**Your task**
Each record must appear in the answer exactly as it does in the data.

-------------------------

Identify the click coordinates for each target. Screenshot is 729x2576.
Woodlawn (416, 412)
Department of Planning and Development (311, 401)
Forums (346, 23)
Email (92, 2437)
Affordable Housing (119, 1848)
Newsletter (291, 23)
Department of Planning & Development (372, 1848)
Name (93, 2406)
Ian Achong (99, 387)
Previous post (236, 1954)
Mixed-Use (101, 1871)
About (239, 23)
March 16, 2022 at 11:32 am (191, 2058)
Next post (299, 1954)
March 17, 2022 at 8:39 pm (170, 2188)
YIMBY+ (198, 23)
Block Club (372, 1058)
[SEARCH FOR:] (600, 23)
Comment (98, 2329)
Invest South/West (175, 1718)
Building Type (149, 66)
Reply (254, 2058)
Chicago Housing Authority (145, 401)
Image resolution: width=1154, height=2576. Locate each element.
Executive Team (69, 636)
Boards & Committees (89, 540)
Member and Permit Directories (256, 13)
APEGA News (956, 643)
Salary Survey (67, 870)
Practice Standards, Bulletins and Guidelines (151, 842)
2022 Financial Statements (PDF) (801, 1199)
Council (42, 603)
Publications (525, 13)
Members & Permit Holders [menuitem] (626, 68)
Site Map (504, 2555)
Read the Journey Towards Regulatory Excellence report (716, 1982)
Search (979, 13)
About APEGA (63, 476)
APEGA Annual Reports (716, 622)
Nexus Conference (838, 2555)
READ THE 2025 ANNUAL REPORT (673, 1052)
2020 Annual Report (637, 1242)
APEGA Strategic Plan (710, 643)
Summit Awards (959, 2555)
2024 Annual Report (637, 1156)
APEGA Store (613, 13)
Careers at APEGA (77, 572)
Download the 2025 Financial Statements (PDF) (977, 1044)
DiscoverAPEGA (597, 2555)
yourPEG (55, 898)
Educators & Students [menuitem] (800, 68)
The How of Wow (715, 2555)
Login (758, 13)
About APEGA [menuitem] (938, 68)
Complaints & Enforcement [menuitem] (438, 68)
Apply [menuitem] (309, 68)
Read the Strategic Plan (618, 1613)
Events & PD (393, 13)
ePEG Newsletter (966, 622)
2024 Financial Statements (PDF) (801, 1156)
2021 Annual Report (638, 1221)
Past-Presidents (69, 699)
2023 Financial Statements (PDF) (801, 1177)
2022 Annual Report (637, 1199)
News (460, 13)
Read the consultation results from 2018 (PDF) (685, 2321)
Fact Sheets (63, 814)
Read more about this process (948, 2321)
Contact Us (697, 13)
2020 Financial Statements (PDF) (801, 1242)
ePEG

-------------------------

**Response to the task**
Identify the click coordinates for each target. Screenshot is 729x2576.
Woodlawn (416, 412)
Department of Planning and Development (311, 401)
Forums (346, 23)
Email (92, 2437)
Affordable Housing (119, 1848)
Newsletter (291, 23)
Department of Planning & Development (372, 1848)
Name (93, 2406)
Ian Achong (99, 387)
Previous post (236, 1954)
Mixed-Use (101, 1871)
About (239, 23)
March 16, 2022 at 11:32 am (191, 2058)
Next post (299, 1954)
March 17, 2022 at 8:39 pm (170, 2188)
YIMBY+ (198, 23)
Block Club (372, 1058)
[SEARCH FOR:] (600, 23)
Comment (98, 2329)
Invest South/West (175, 1718)
Building Type (149, 66)
Reply (254, 2058)
Chicago Housing Authority (145, 401)
Image resolution: width=1154, height=2576. Locate each element.
Executive Team (69, 636)
Boards & Committees (89, 540)
Member and Permit Directories (256, 13)
APEGA News (956, 643)
Salary Survey (67, 870)
Practice Standards, Bulletins and Guidelines (151, 842)
2022 Financial Statements (PDF) (801, 1199)
Council (42, 603)
Publications (525, 13)
Members & Permit Holders [menuitem] (626, 68)
Site Map (504, 2555)
Read the Journey Towards Regulatory Excellence report (716, 1982)
Search (979, 13)
About APEGA (63, 476)
APEGA Annual Reports (716, 622)
Nexus Conference (838, 2555)
READ THE 2025 ANNUAL REPORT (673, 1052)
2020 Annual Report (637, 1242)
APEGA Strategic Plan (710, 643)
Summit Awards (959, 2555)
2024 Annual Report (637, 1156)
APEGA Store (613, 13)
Careers at APEGA (77, 572)
Download the 2025 Financial Statements (PDF) (977, 1044)
DiscoverAPEGA (597, 2555)
yourPEG (55, 898)
Educators & Students [menuitem] (800, 68)
The How of Wow (715, 2555)
Login (758, 13)
About APEGA [menuitem] (938, 68)
Complaints & Enforcement [menuitem] (438, 68)
Apply [menuitem] (309, 68)
Read the Strategic Plan (618, 1613)
Events & PD (393, 13)
ePEG Newsletter (966, 622)
2024 Financial Statements (PDF) (801, 1156)
2021 Annual Report (638, 1221)
Past-Presidents (69, 699)
2023 Financial Statements (PDF) (801, 1177)
2022 Annual Report (637, 1199)
News (460, 13)
Read the consultation results from 2018 (PDF) (685, 2321)
Fact Sheets (63, 814)
Read more about this process (948, 2321)
Contact Us (697, 13)
2020 Financial Statements (PDF) (801, 1242)
ePEG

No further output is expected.